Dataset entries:
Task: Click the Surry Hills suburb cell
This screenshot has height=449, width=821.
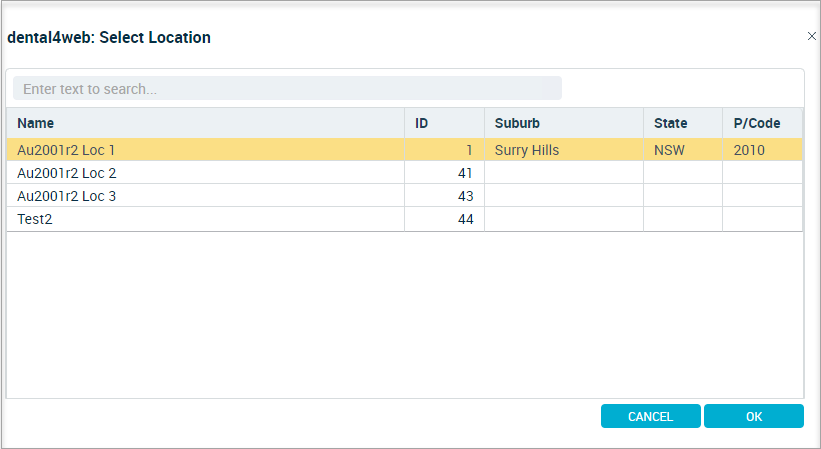Action: [x=564, y=150]
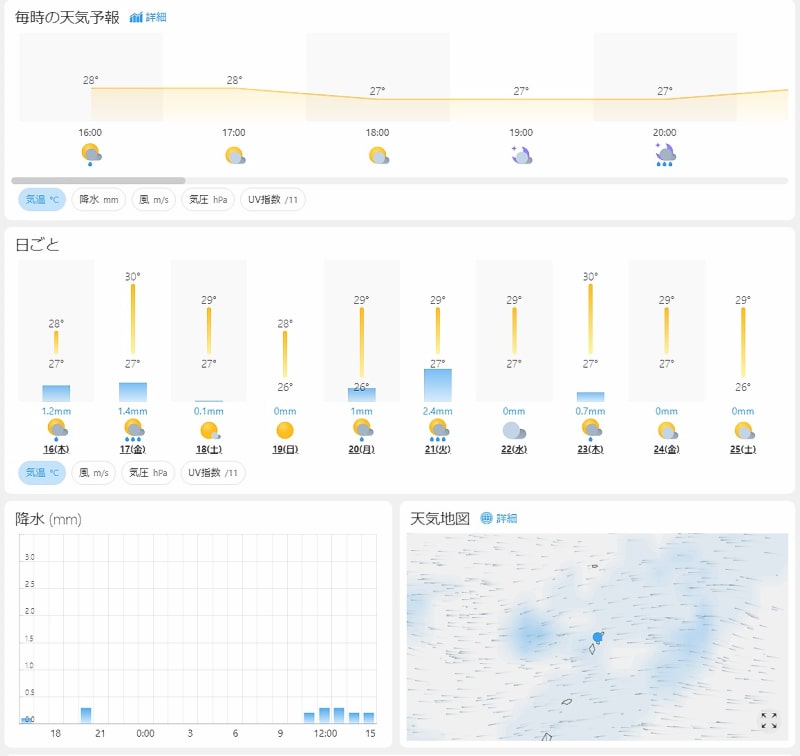Viewport: 800px width, 756px height.
Task: Expand the 17(金) daily forecast
Action: click(x=133, y=449)
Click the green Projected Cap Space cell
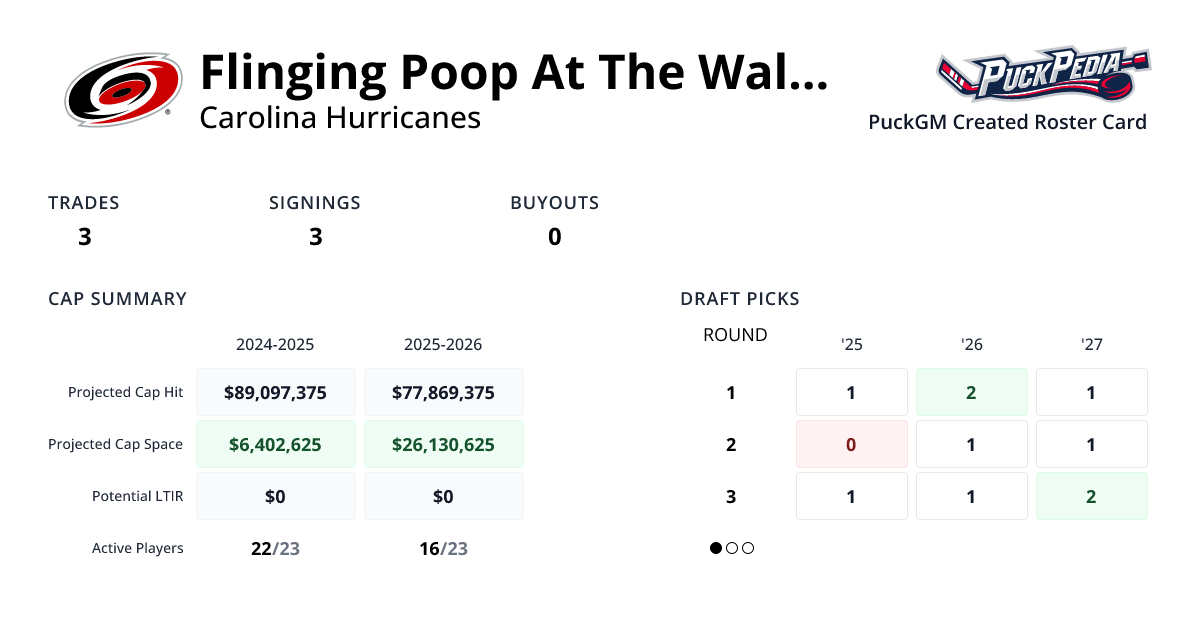 pos(276,444)

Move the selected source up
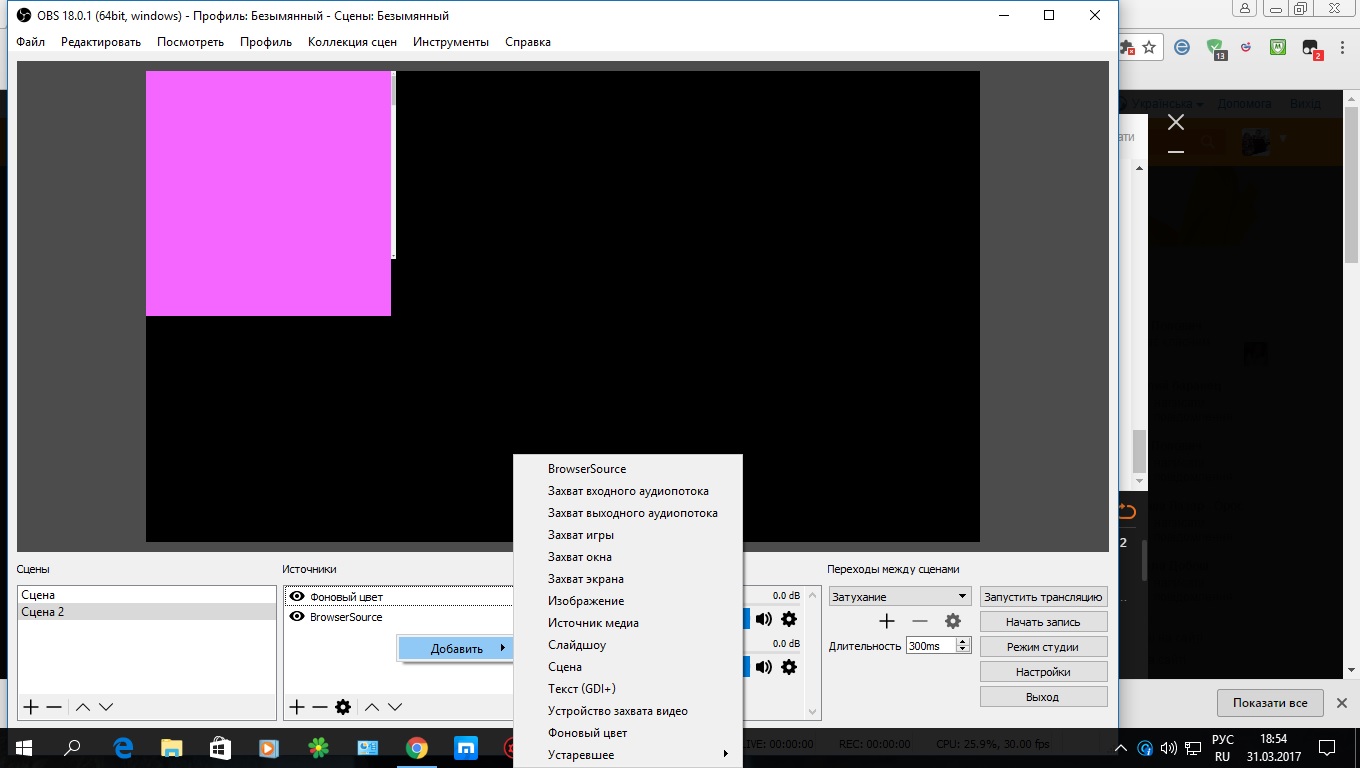tap(371, 707)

(TASK ITEM)
Your reply should hold only the lines running from the one with "Click the green Projected Cap Space cell" to the end of the data above, set down exactly, pictures omitted.

(SOLUTION TO THE EXERCISE)
Click the green Projected Cap Space cell
 pos(276,444)

Move the selected source up
tap(371, 707)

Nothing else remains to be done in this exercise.